** Opening Input data block **

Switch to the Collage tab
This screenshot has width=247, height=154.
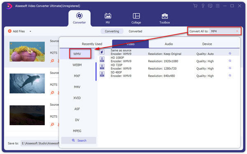136,18
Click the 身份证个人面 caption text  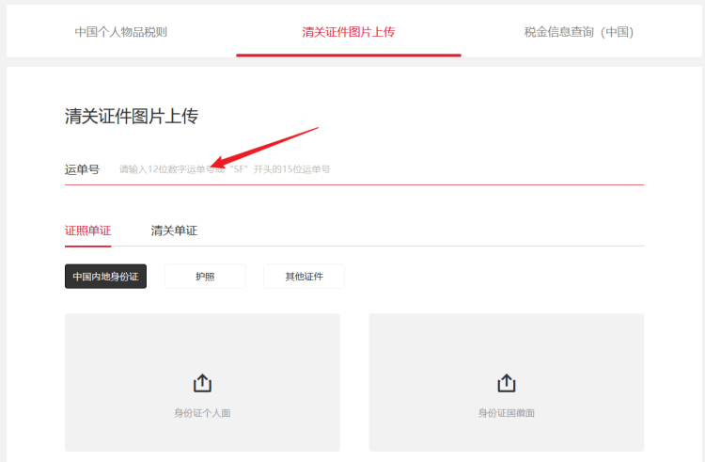point(202,412)
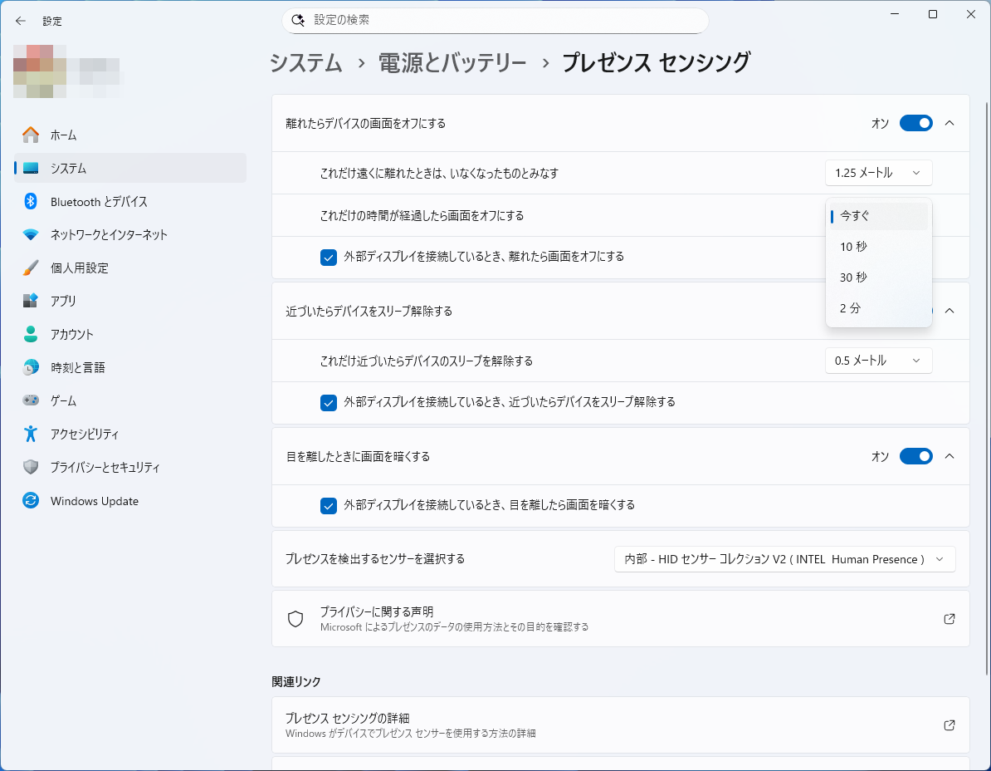The image size is (991, 771).
Task: Open プライバシーに関する声明 via external link icon
Action: pyautogui.click(x=949, y=619)
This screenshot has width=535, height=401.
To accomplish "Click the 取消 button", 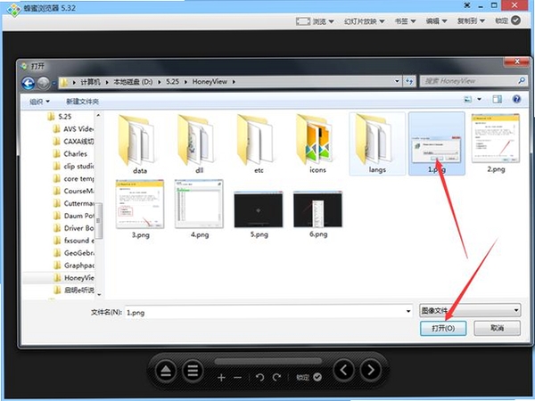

** Closing Input data block **

● **Aim of the exercise**
Beginning with the line that contains "This screenshot has width=535, height=401.", repeat every remaining line of the data exactly, the last line included, and omit pictures.

● **Written response**
This screenshot has width=535, height=401.
To accomplish "Click the 取消 button", 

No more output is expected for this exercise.